## What this task involves
Look through the records below for the line holding "الوطني (181, 58)". Write it out exactly, with each following line through the line holding "[presentation] (51, 2095)".
==== Material supplied
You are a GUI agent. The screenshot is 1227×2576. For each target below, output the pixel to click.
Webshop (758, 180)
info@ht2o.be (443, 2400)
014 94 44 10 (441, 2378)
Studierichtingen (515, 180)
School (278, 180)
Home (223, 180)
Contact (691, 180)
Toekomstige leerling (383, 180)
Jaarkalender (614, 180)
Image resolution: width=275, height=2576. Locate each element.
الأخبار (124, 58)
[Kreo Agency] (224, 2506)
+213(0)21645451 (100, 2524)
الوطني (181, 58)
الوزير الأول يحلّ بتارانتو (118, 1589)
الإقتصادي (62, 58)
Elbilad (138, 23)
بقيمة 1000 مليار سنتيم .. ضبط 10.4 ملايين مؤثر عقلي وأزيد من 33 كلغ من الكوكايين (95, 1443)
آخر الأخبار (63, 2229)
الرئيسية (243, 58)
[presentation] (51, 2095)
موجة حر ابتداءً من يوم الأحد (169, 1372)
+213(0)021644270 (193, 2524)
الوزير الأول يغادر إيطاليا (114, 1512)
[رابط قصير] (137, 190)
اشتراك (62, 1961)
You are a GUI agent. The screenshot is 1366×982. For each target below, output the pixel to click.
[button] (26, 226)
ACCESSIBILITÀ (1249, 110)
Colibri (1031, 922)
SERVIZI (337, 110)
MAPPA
========
## Problem solution
الوطني (181, 58)
الوزير الأول يحلّ بتارانتو (118, 1589)
الإقتصادي (62, 58)
Elbilad (138, 23)
بقيمة 1000 مليار سنتيم .. ضبط 10.4 ملايين مؤثر عقلي وأزيد من 33 كلغ من الكوكايين (95, 1443)
آخر الأخبار (63, 2229)
الرئيسية (243, 58)
[presentation] (51, 2095)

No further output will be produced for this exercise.